Data shown:
========================================
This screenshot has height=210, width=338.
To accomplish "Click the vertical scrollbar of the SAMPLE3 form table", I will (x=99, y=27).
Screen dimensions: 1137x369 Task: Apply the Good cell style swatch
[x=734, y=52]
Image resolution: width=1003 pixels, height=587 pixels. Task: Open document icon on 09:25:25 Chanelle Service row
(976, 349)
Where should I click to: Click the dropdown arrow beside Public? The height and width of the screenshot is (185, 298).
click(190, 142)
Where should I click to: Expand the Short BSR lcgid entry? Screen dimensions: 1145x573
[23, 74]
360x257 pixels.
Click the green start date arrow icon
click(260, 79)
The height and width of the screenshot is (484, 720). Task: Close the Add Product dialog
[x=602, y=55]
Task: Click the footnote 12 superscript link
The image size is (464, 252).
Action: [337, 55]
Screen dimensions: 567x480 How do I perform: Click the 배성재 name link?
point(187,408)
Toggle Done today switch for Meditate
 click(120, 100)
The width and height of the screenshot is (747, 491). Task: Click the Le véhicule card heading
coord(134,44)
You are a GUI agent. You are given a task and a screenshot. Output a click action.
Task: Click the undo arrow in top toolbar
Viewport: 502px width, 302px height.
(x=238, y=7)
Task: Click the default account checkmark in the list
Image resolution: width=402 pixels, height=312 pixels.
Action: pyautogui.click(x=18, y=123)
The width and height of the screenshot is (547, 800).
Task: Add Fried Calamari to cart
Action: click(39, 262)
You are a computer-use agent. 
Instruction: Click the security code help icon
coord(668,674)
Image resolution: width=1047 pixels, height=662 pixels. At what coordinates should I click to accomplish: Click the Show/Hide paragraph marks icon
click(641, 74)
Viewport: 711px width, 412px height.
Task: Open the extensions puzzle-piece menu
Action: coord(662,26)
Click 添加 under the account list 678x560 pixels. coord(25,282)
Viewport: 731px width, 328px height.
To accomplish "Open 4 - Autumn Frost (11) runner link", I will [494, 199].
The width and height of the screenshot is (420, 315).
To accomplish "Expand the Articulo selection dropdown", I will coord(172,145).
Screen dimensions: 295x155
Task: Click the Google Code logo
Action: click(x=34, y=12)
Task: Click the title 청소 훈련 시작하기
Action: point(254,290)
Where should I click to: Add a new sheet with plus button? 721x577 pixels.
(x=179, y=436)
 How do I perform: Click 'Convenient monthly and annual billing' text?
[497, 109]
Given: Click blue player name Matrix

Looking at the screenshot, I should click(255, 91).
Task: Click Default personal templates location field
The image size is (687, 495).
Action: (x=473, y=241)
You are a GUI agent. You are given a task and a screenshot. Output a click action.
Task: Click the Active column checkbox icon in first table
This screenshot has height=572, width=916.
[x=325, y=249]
========================================
Assigned task: Output the line containing "How do I perform: Click 'Convenient" together with all later lines of the entries, exactly as written, through the final line.

Result of this task:
 How do I perform: Click 'Convenient monthly and annual billing' text?
[497, 109]
Given: Click blue player name Matrix

Looking at the screenshot, I should click(255, 91).
Task: Click Default personal templates location field
The image size is (687, 495).
Action: (x=473, y=241)
You are a GUI agent. You are given a task and a screenshot. Output a click action.
Task: Click the Active column checkbox icon in first table
This screenshot has height=572, width=916.
[x=325, y=249]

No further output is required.